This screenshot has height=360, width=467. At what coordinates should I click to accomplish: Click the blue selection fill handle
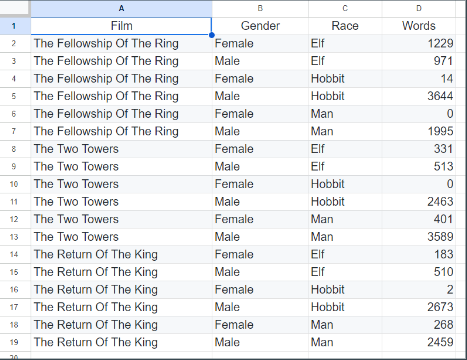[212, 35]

--

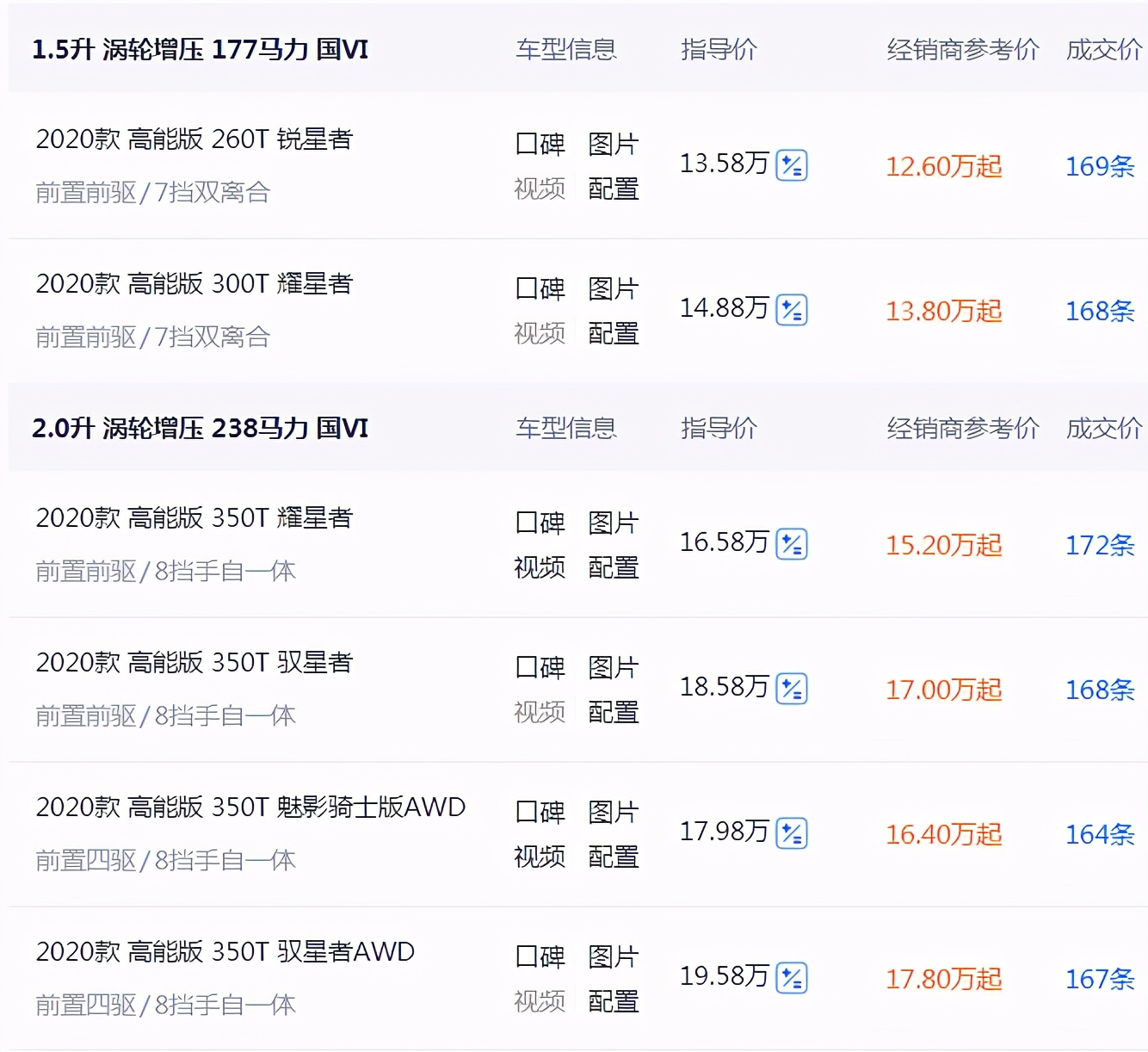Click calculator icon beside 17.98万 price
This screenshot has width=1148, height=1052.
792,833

==

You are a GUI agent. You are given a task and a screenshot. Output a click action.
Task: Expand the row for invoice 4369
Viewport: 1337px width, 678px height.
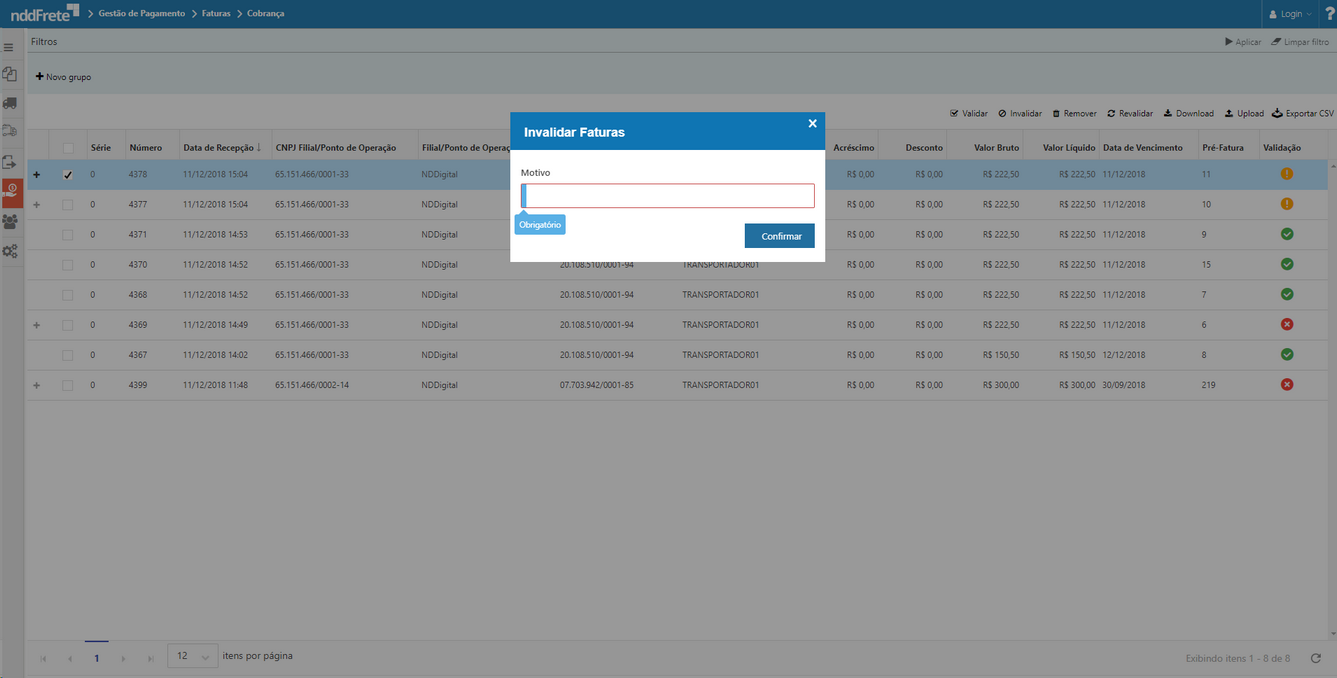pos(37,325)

# [Written exercise]
Copy the rows from the line with "You are a GUI" up to and including the line with "pos(37,325)", requests included, and shift every coordinate in the answers by -44. Leave the pictures out.

# [Exercise response]
You are a GUI agent. You are given a task and a screenshot. Output a click action.
Task: Expand the row for invoice 4369
Viewport: 1337px width, 678px height.
pos(-7,281)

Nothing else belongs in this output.